LangChain integration for the Brime API (search · extract · research) — tools and retriever
Project description
langchain-brime
Brime API · Docs · LangChain guide · Python SDK · Issues
LangChain meets the live web. Drop the Brime API into any LangChain agent, chain, or RAG pipeline — as three typed tools and a retriever you can plug in unchanged.
pip install langchain-brime
Python 3.9+. Sync and async. Fully typed (py.typed). SecretStr API keys. Actionable agent errors via handle_tool_error.
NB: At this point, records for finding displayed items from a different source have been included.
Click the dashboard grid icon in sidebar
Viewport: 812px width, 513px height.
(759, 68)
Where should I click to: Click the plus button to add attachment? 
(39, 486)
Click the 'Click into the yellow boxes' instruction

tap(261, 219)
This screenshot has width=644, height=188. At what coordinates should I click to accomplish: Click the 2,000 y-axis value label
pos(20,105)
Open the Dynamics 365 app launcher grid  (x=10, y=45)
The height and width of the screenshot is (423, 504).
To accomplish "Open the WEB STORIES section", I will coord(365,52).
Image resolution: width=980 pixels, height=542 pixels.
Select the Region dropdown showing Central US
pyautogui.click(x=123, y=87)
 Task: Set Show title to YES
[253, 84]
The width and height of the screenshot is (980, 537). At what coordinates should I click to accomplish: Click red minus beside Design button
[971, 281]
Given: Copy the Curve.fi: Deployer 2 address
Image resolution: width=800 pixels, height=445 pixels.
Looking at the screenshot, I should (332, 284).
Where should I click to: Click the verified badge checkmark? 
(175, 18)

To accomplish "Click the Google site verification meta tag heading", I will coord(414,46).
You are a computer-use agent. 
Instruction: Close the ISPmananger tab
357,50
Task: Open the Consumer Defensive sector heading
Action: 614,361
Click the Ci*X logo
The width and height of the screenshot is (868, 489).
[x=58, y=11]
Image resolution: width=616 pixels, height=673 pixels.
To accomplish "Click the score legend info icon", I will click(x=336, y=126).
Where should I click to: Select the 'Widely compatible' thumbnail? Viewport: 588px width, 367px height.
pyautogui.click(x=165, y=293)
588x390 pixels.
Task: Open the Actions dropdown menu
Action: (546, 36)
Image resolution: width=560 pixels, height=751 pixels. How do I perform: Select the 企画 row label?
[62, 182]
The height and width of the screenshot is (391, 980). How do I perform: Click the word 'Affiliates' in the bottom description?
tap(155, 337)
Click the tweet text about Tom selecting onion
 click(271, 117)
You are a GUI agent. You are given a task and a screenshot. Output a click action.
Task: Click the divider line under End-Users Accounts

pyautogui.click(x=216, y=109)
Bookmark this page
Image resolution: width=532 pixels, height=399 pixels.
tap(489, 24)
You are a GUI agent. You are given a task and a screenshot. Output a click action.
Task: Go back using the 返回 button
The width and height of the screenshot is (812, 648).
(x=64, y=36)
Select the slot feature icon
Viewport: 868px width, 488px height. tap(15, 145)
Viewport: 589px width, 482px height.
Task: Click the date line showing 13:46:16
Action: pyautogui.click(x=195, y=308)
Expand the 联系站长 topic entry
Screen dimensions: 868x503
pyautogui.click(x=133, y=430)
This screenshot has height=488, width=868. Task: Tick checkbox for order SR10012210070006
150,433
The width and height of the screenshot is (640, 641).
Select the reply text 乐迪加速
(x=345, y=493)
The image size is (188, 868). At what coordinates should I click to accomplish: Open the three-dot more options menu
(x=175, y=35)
Passes the official LangChain ToolsUnitTests compliance suite.
What you get
| Class | Type | What it does |
|---|---|---|
BrimeSearch |
BaseTool |
Fast SERP search with snippets + synthesised answer. |
BrimeExtract |
BaseTool |
Any URL → clean markdown (HTML / PDF / DOCX / SPA). |
BrimeResearch |
BaseTool |
Multi-round agent research with citations. |
BrimeRetriever |
BaseRetriever |
Live-web retriever for RAG — returns LangChain Documents. |
One API key powers all four. One set of tuned defaults. No knobs to babysit.
30 seconds
from langchain.agents import create_agent
from langchain_brime import BrimeSearch, BrimeExtract
agent = create_agent(
model="anthropic:claude-3-5-haiku-latest",
tools=[BrimeSearch(), BrimeExtract()],
system_prompt="You are a research assistant.",
)
result = agent.invoke({
"messages": [{"role": "user", "content": "What is BM25 ranking? Cite sources."}],
})
print(result["messages"][-1].content)
RAG without the RAG plumbing
BrimeRetriever returns standard LangChain Documents — drop it into any retrieval chain and you're querying the live web with BM25-ranked chunks:
from langchain_brime import BrimeRetriever
from langchain_core.prompts import ChatPromptTemplate
from langchain_core.runnables import RunnablePassthrough
from langchain.chat_models import init_chat_model
retriever = BrimeRetriever(k=5)
llm = init_chat_model("anthropic:claude-3-5-haiku-latest")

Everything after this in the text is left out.